Syntax of slice() function is

slice(start, stop, step)

slice() function example
slice() function does not return sliced object but instead returns an object of slice class. This value is then supplied to the object to be sliced enclosed between square brackets.
Example,

# define a list
numbers = [1, 2, 3, 4, 5, 6]
print('Original list:', numbers)
# create a slice function
s = slice(1,4)
print(type(s))
# slice list
sub = numbers[s]
print('Sliced list:', sub)

Output is

Original list: [1, 2, 3, 4, 5, 6] <class ‘slice’>
Sliced list: [2, 3, 4]

slice() function syntax is equivalent to

numbers[1:4]

Benefit of using slice() function is that once it is created, you can reuse it multiple times and across multiple objects without repeating the indexes.

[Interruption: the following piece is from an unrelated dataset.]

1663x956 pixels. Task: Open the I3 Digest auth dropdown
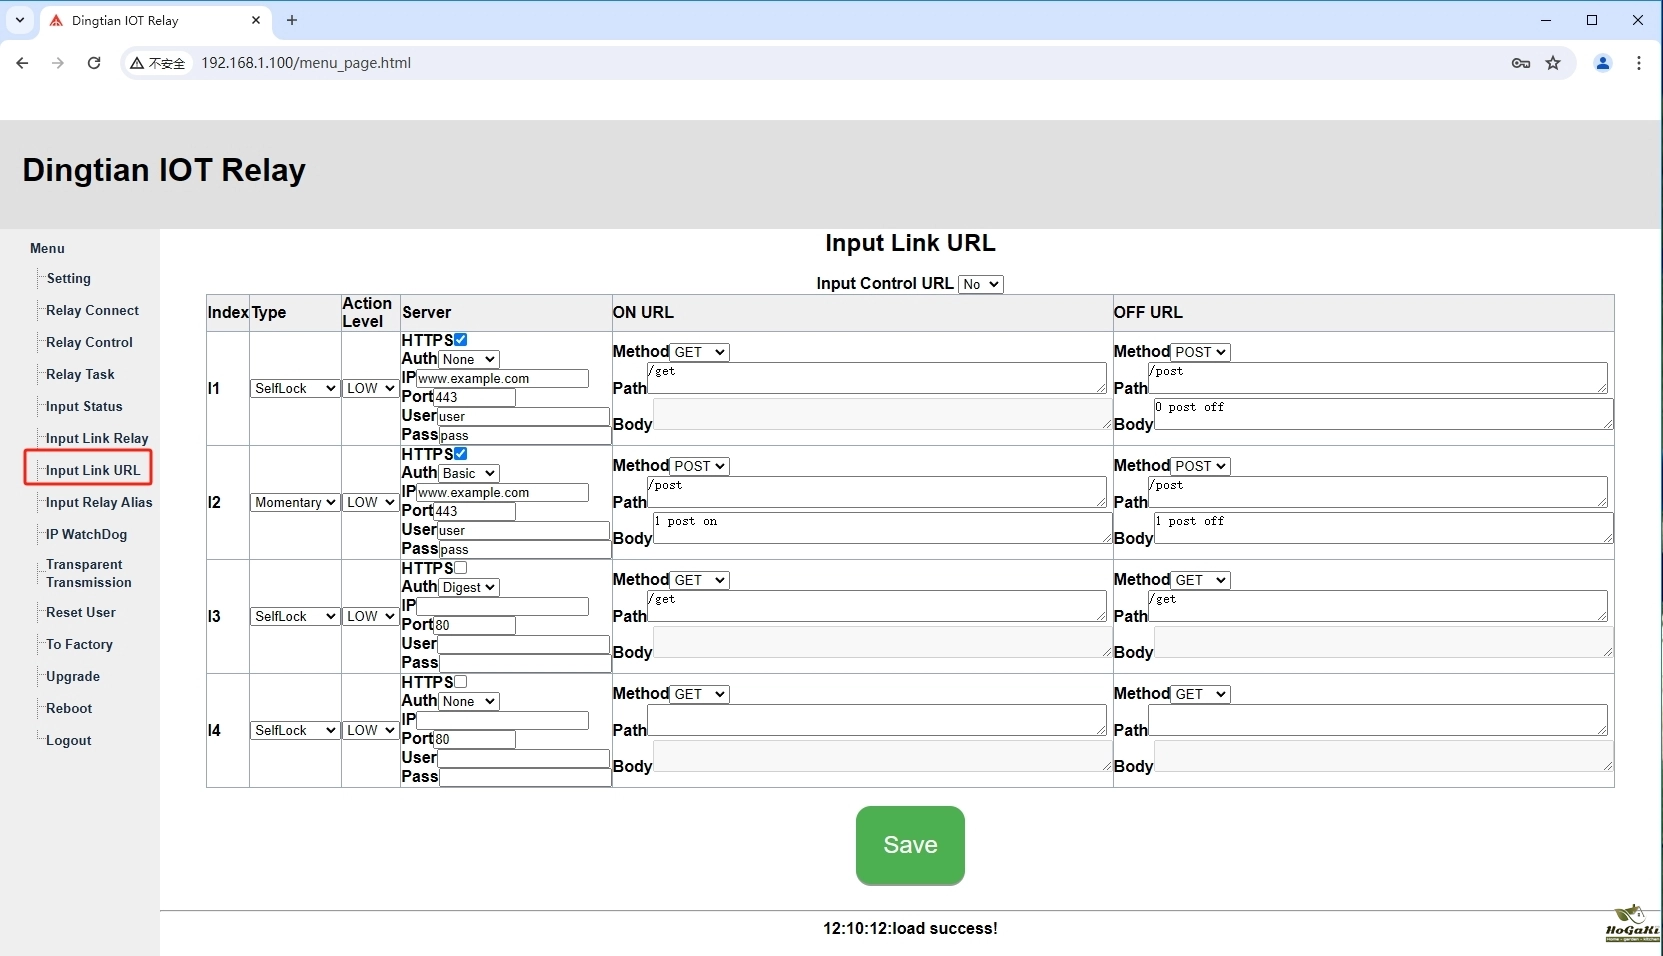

If only one argument is given to slice(), then it is considered as the stop value while start and step are set to None.
In this case, elements from index 0 till stop – 1 are selected. Example,

# define a list
numbers = [1, 2, 3, 4, 5, 6]
print('Original list:', numbers)
# create a slice function
s = slice(4)
# slice list
sub = numbers[s]
print('Sliced list:', sub)

Original list: [1, 2, 3, 4, 5, 6] Sliced list: [1, 2, 3, 4]

In this example, slice(4) is equivalent to numbers[:4].
That is all on object slicing in python to select a range of adjacent elements.